Il m'entraîna sur un banc, et nous regardions le lac scintiller.
- C'est quoi ton rêve ?
- Je n'ai pas de rêve, répondis-je.
- On en a tous, me contredit-il.
- Pas moi.
- Tu veux quoi alors ?
Je soupirai.
- J'en ai marre que tout le monde me remarque ou me pointe du doigt uniquement parce que j'ai traversé une guerre. Comme tout le monde d'ailleurs. Je veux qu'on me foute la paix.
- C'est comme un rêve, non ?
- Le problème des rêves, c'est que c'est à la limite du réalisable. Moi me foutre la paix, c'est impossible. Ca me suivra.
Il porta son regard sur le lune qui commençait à luire dans le ciel bleuté.
- Écarte-toi du monde, fit-il.
- Tout le monde va me manquer.
Il me sourit. Il était différent de ce que j'avais pû penser. J'avais juste dû ouvrir les yeux. Il était beau.

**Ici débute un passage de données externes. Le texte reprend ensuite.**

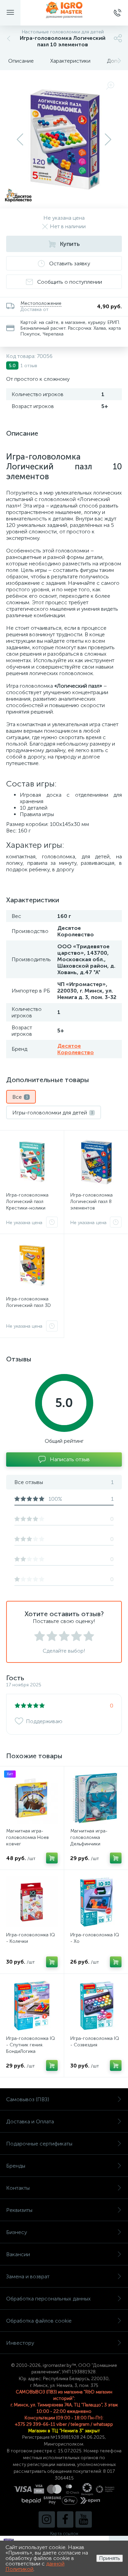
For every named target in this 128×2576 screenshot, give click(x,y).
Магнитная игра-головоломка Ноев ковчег (27, 1837)
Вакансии (18, 2254)
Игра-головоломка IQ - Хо (94, 1938)
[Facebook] (65, 2519)
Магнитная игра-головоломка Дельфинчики (89, 1837)
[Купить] (52, 1858)
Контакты (18, 2188)
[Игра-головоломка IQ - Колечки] (32, 1901)
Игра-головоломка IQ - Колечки (30, 1938)
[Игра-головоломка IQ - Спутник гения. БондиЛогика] (32, 2005)
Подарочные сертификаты (39, 2143)
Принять (109, 2558)
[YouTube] (83, 2519)
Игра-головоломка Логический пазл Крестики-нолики (27, 1201)
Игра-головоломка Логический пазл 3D (28, 1302)
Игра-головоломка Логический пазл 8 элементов (91, 1201)
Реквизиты (19, 2210)
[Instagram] (47, 2519)
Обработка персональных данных (48, 2298)
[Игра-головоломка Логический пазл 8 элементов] (96, 1162)
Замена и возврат (27, 2276)
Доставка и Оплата (30, 2121)
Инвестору (20, 2343)
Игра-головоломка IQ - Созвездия (94, 2041)
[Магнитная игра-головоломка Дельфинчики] (96, 1798)
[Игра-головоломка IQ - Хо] (96, 1901)
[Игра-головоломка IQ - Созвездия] (96, 2005)
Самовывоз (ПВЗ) (27, 2099)
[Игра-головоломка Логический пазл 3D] (32, 1266)
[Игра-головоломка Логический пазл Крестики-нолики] (32, 1162)
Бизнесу (16, 2232)
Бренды (15, 2166)
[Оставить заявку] (52, 1222)
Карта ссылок (64, 2533)
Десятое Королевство (75, 1049)
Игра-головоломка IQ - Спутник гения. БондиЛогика (30, 2044)
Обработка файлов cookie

- C'est quoi ton rêve ?, lui retournai-je.
- Vivre la nuit.
- Pourquoi ?
- Parce que la nuit tout s'éteint. C'est tellement silencieux, reposant. Le monde est endormi. Y a personne pour te dire des choses que t'oublieras pas. Y a personne.

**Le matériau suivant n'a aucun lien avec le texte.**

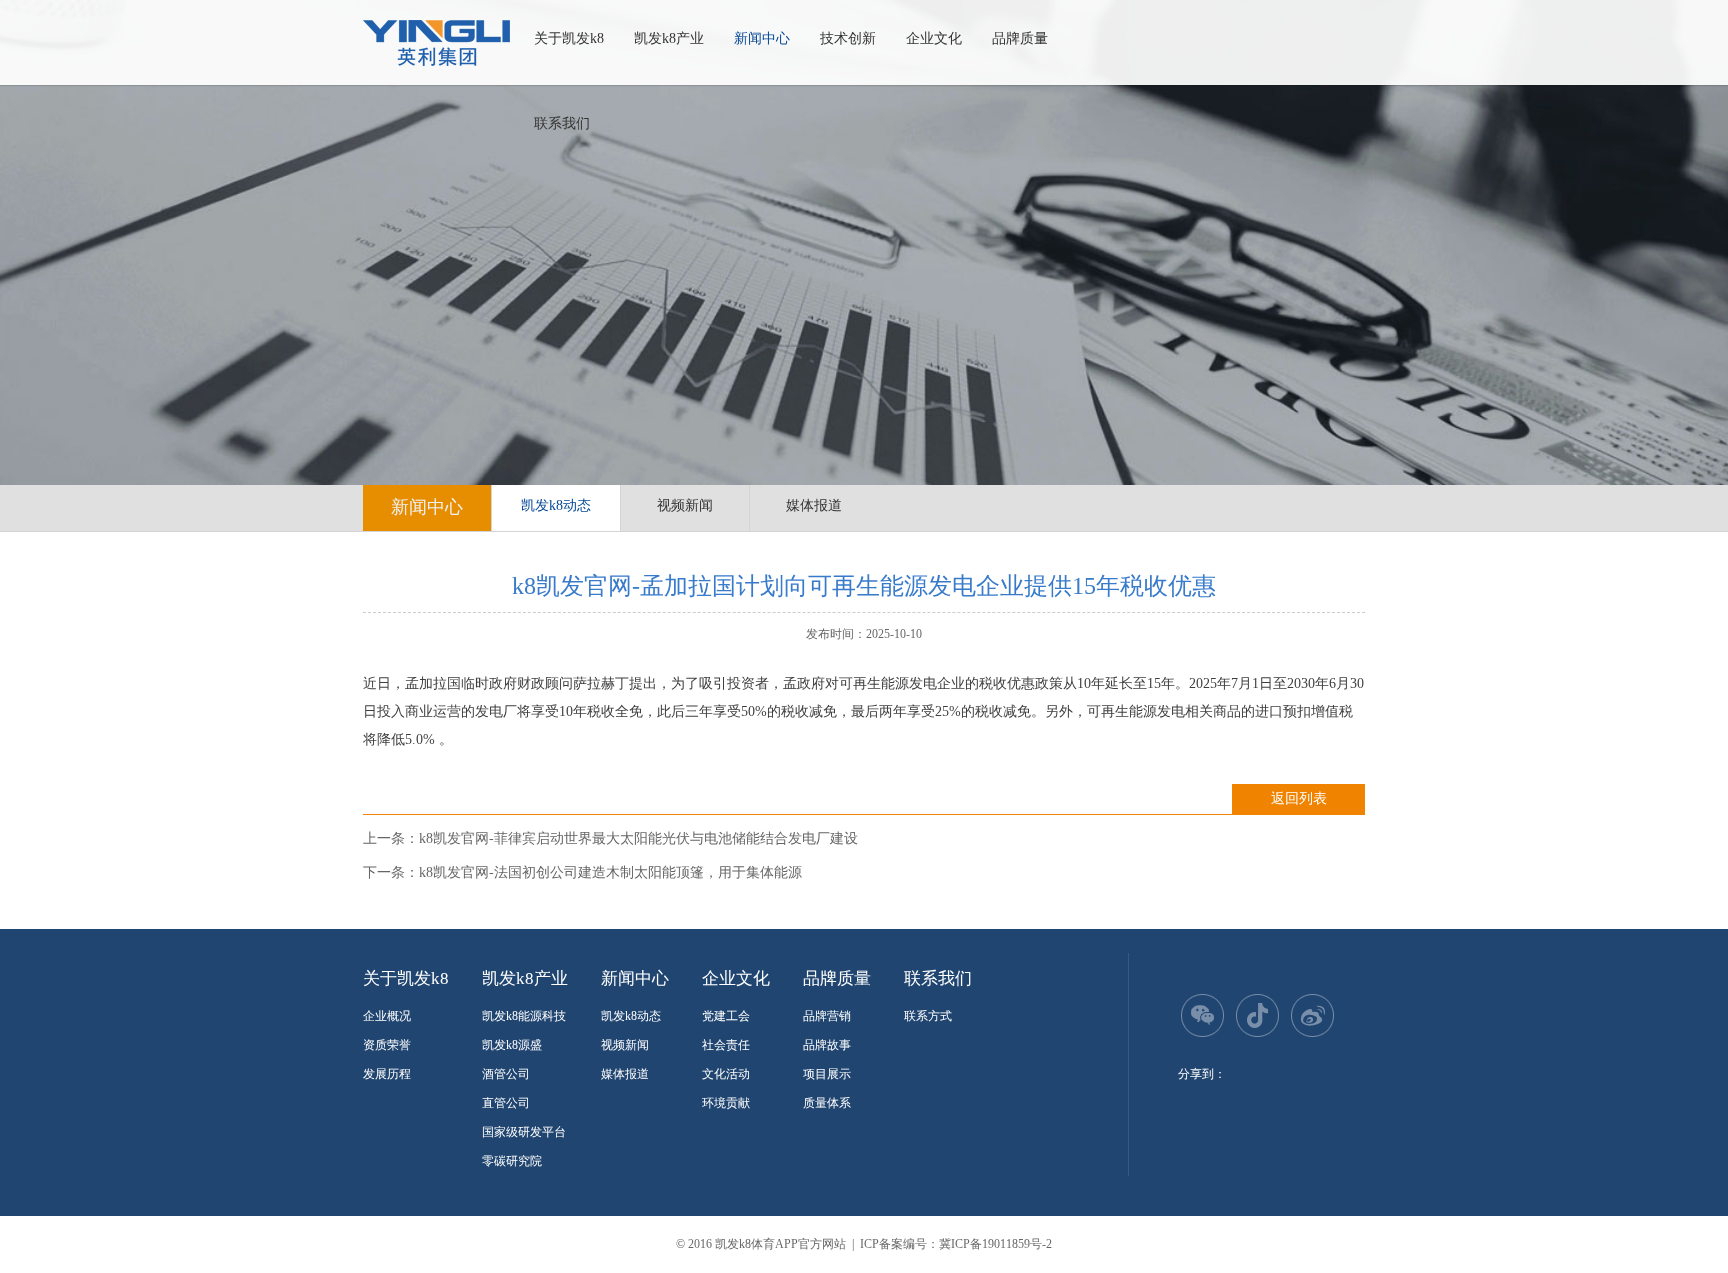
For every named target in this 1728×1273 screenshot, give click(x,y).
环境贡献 (726, 1103)
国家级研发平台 (524, 1132)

Il me regarda comme je le regardais sûrement, puis avança la main sur ma mâchoire puis m'embrassa. Il avait les lèvres douces. Il s'arrêta et il toucha du bout des doigts une mèche de mes cheveux.
- T'es belle, fit-il.
- Merci, lui retournai-je en souriant.
Je me levai et avançai dans l'allée crée par les haies pour rejoindre la fontaine. En chemin, je croisai Ginny. Elle me sourit.
- Tu t'amuses bien ?, lui fis-je.
Elle rougit et baissa la tête à la manière d'une enfant lors de son premier baiser. Chose qu'elle n'avait pas fait depuis… Harry.
- Blaise…, murmurai-je avec un énorme sourire.
- Oui !, s'exclama-t-elle.
- C'était comment ?, lui demandai-je en prenant le gobelet de Whisky-Pur-Feu qu'elle me tendait.
- Gé-nial. Les rumeurs disaient vrai, et même bien plus !, souffla-t-elle en se ventilant à l'aide de sa main. Il embrasse comme un Dieu.
Buvant une gorgée d'alcool qui me brûla la gorge, je lui demandai :
- Quelle heure est-il ?
- Oh, je n'ai pas l'heure sur moi. Désolée.
- C'est pas grave, fis-je en balayant ma question de la main, je vais aller voir si quelqu'un a une montre plus loin. A plus tard !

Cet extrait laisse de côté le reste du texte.